*** Recorded information ***

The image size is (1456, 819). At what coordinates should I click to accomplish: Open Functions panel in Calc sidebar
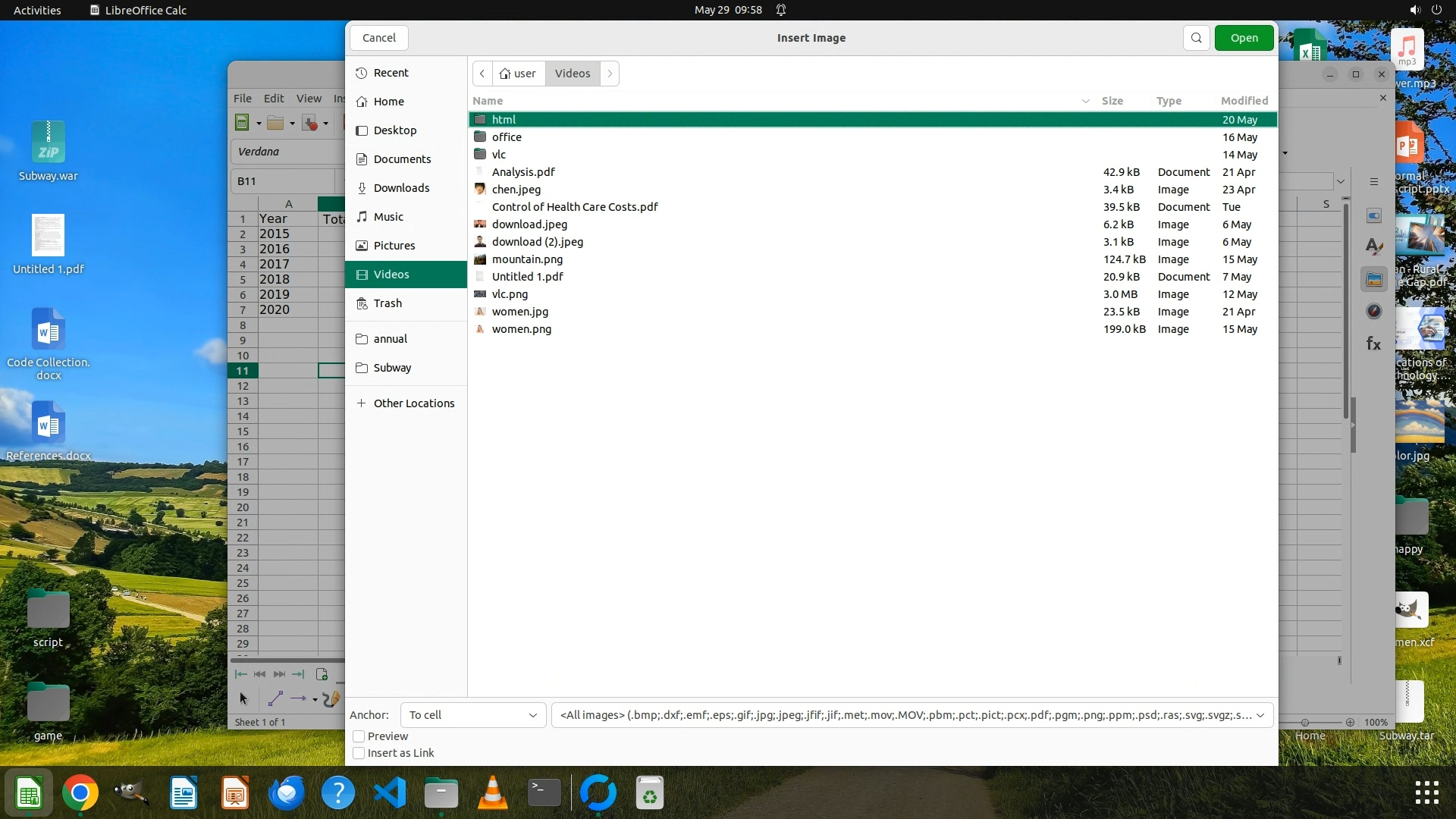[1373, 344]
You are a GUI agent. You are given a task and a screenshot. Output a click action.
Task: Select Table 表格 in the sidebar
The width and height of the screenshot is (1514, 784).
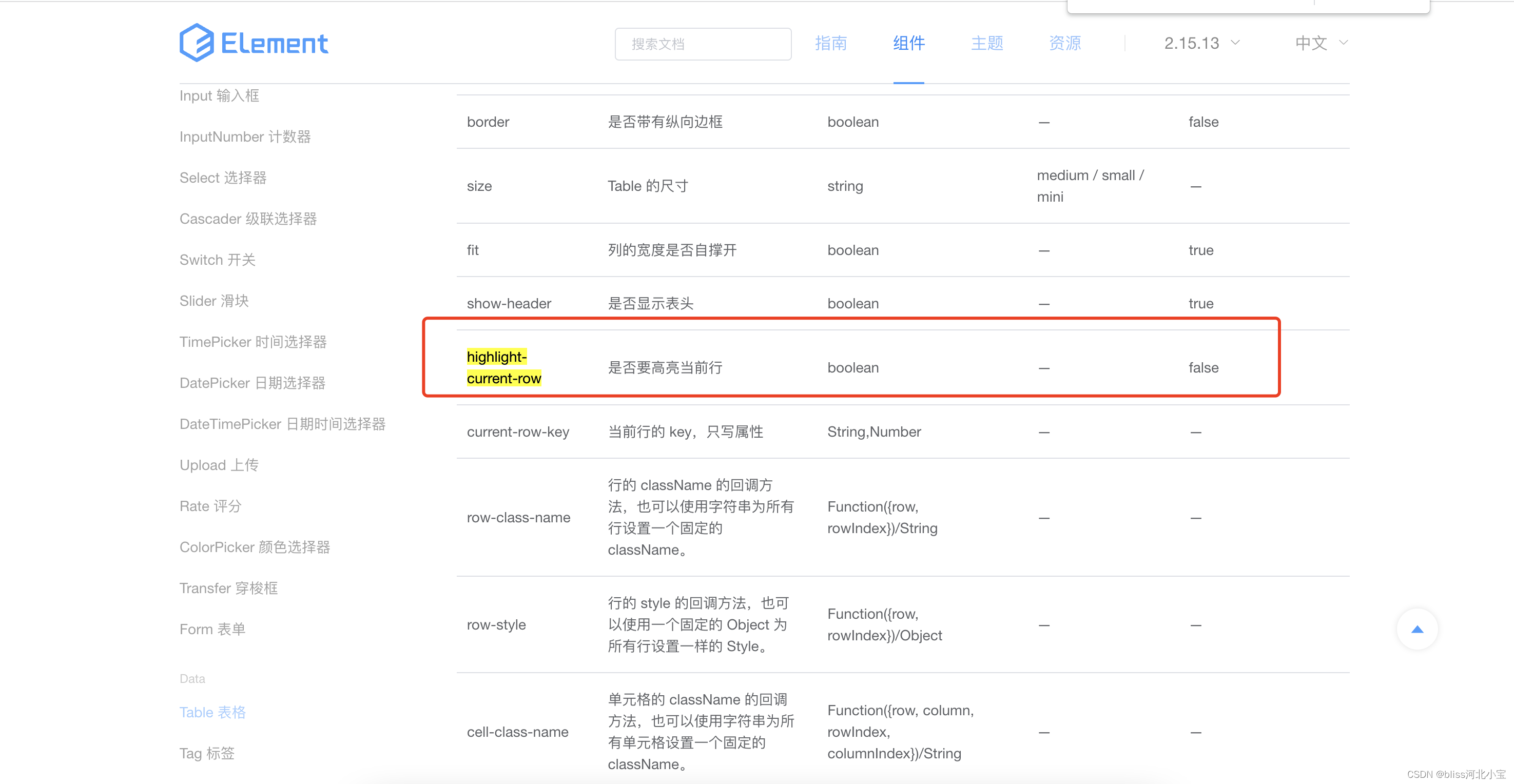pyautogui.click(x=212, y=712)
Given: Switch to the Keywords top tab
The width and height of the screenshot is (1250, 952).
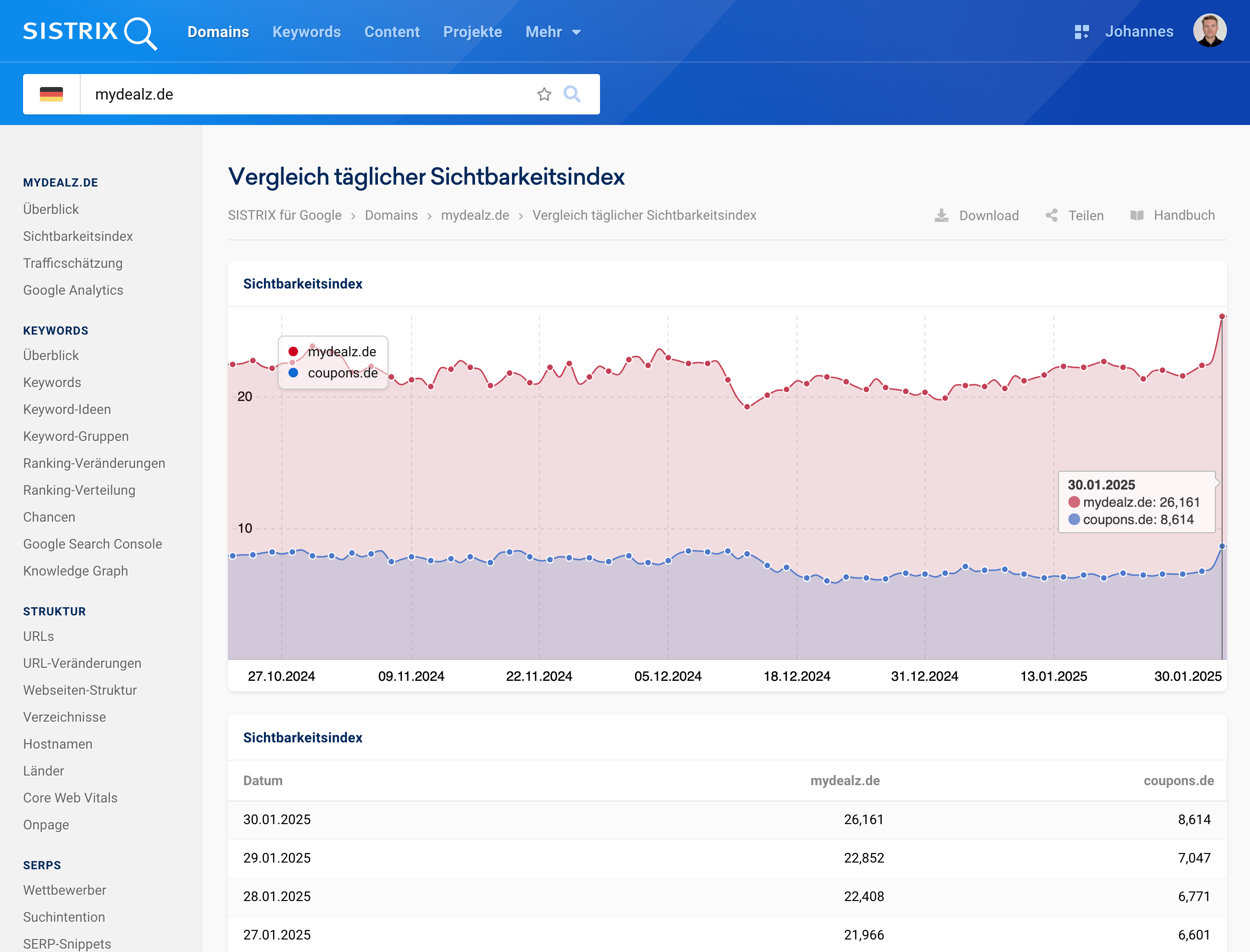Looking at the screenshot, I should pos(307,32).
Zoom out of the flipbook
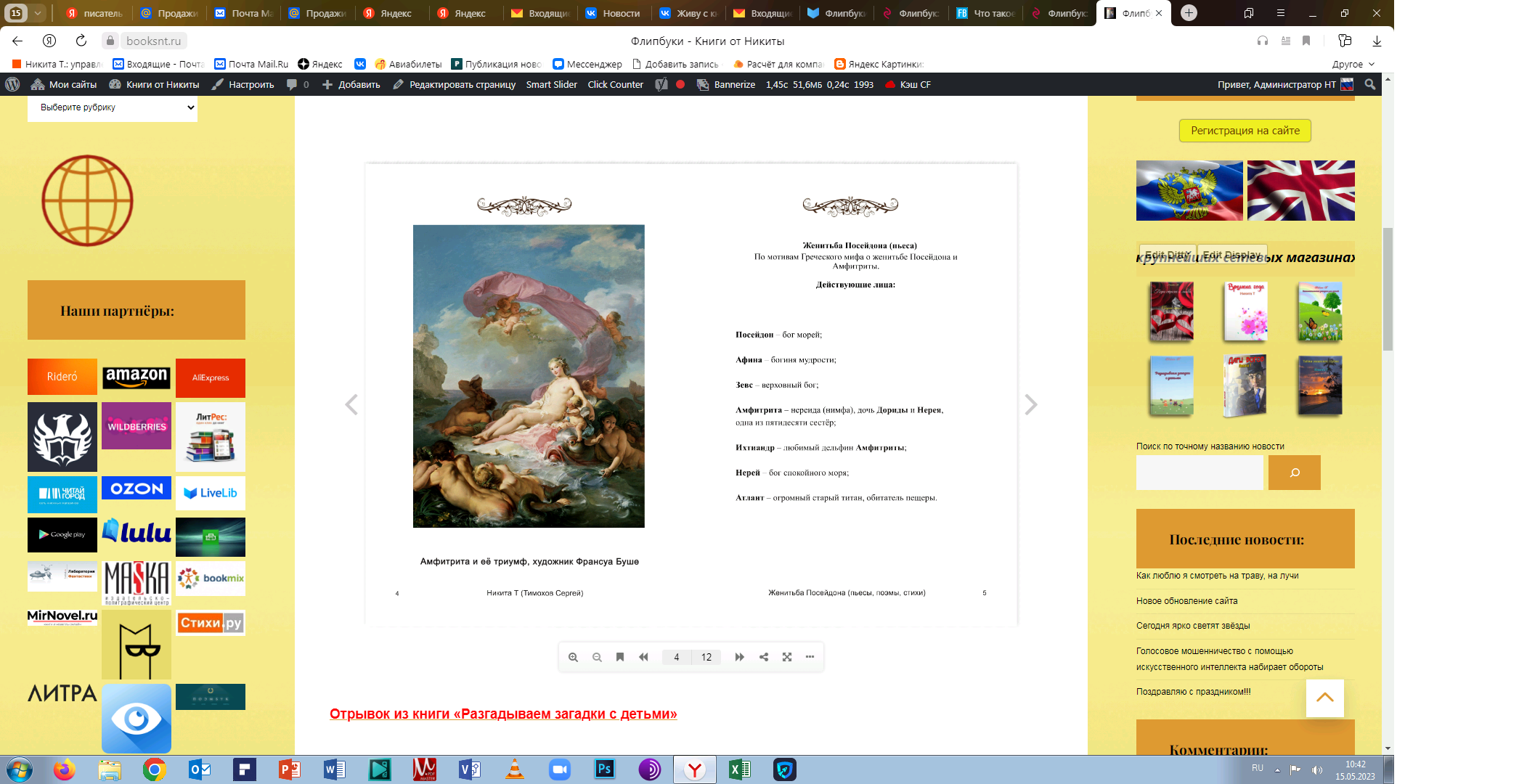Image resolution: width=1519 pixels, height=784 pixels. pos(597,657)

***

▶ _Activity_:
From the line containing "The width and height of the screenshot is (1250, 952)." down to the last line of the entries above, set down every line exactly. Omit all pictures.

▶ _Result of this exercise_:
The width and height of the screenshot is (1250, 952).
Looking at the screenshot, I should pos(307,32).
Zoom out of the flipbook
Image resolution: width=1519 pixels, height=784 pixels. pos(597,657)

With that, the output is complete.